- _Dataset entries_:
__________

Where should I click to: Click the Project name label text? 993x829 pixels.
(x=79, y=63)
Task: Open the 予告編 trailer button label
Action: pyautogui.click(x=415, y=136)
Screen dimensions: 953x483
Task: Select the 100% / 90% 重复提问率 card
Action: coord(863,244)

__________

- _What this task involves_:
Give back the records above, character for character.

- _Result for this exercise_:
Where should I click to: Click the Project name label text? 993x829 pixels.
(x=79, y=63)
Task: Open the 予告編 trailer button label
Action: pyautogui.click(x=415, y=136)
Screen dimensions: 953x483
Task: Select the 100% / 90% 重复提问率 card
Action: coord(863,244)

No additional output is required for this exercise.